■ **本文**
::::::

それから、当然ながら投資家が入ることによって責任の度合いが変わります。家族を持った感覚に近い。自分1人の人生でなくなった、という感覚があって、それを力にできる経営者にとっては出資を受けることは、すごく良いことだと思います。

自分のビジョンや会社のビジョンを、社会全体で見た時にどうか、という話をできる相手は 投資家以外にいないんじゃないかなと思っていて。僕はそういった部分の議論を投資家とできるか、を重要視してたので、本当に最高のパートナーが見つかったと思っています。一緒にビジョンを共有している感覚があるから、何がなんでも達成したい、という糧になっている。永井さんは突くべき論点を突いてくれますし、何より事業に向き合ってくれてんだなと感じます。そういう投資家は、決して多くないと思いますね。

―今後ALTURA Xが目指すことを教えてください。

まずは今提供してるサービスがしっかりと医療業界、健康業界のインフラになること。その先に、起業のきっかけでもある、「個人にデータが帰属している状態」を実現し、個人が健康データを自分で利活用できるようにしていきたい。

そうなることで、例えば、今は健康診断結果を元に病院を検索できる仕組みがありますが、将来的には自分の健康データを元に、健康相談をすることや個人に合った健康食品等の選択をすることが可能になる。我々はそれを実現できると思ってますし、ゆくゆくは日本だけではなく、病院が少ない国や医療機関を受診したくても受け入れられない方々にも届けていきたいなと思ってます。

::::::

■ **問題**
1. 本文で、サービスを今後届けていきたい相手として挙げられている国や人々をすべて書き出してください。
2. 本文のうち、「まずは今提供してるサービスが」から始まり「けていきたいなと思ってます。」で終わる部分を、そのまま書き写してください。
本文の内容だけをもとに答えること。

■ **提供資料**
::::::

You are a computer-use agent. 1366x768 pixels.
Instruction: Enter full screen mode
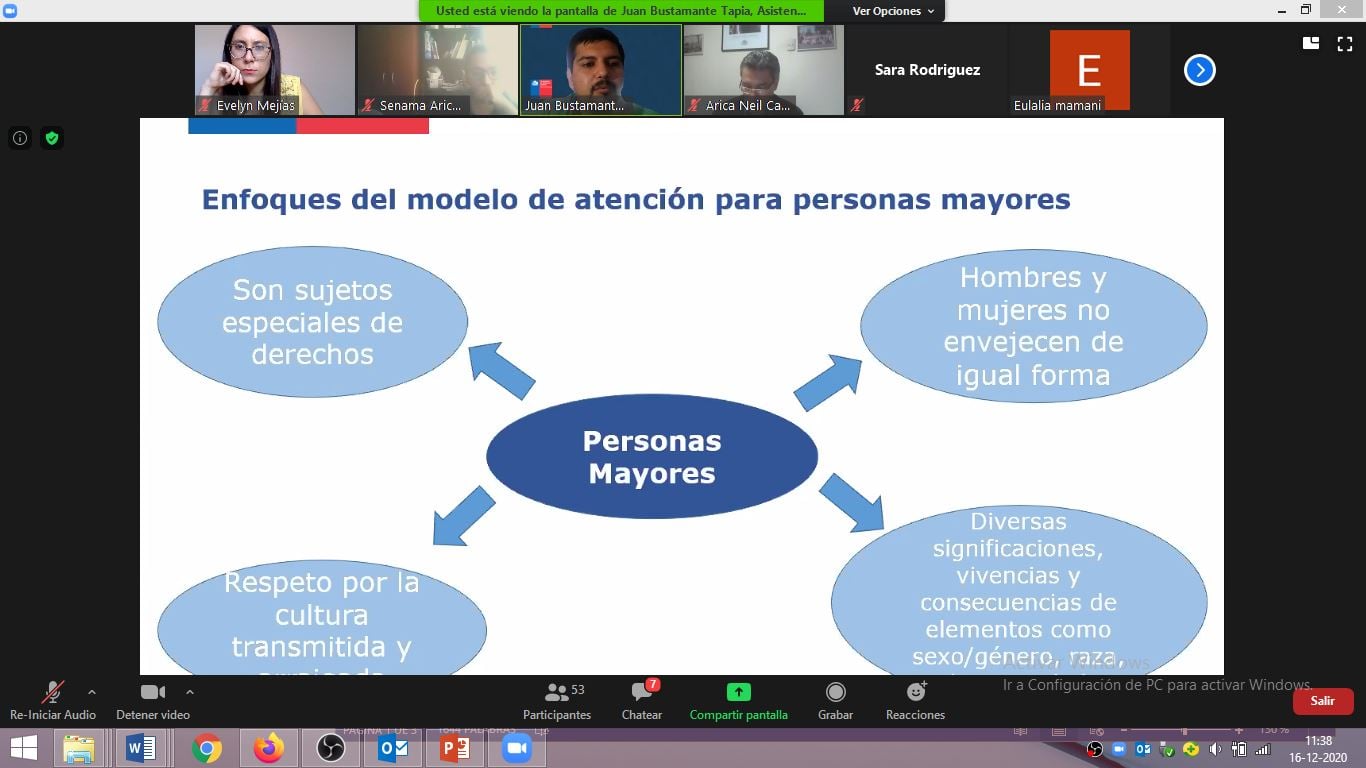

::::::

■ **解答**
1. 日本、病院が少ない国、医療機関を受診したくても受け入れられない方々

2.
まずは今提供してるサービスがしっかりと医療業界、健康業界のインフラになること。その先に、起業のきっかけでもある、「個人にデータが帰属している状態」を実現し、個人が健康データを自分で利活用できるようにしていきたい。

そうなることで、例えば、今は健康診断結果を元に病院を検索できる仕組みがありますが、将来的には自分の健康データを元に、健康相談をすることや個人に合った健康食品等の選択をすることが可能になる。我々はそれを実現できると思ってますし、ゆくゆくは日本だけではなく、病院が少ない国や医療機関を受診したくても受け入れられない方々にも届けていきたいなと思ってます。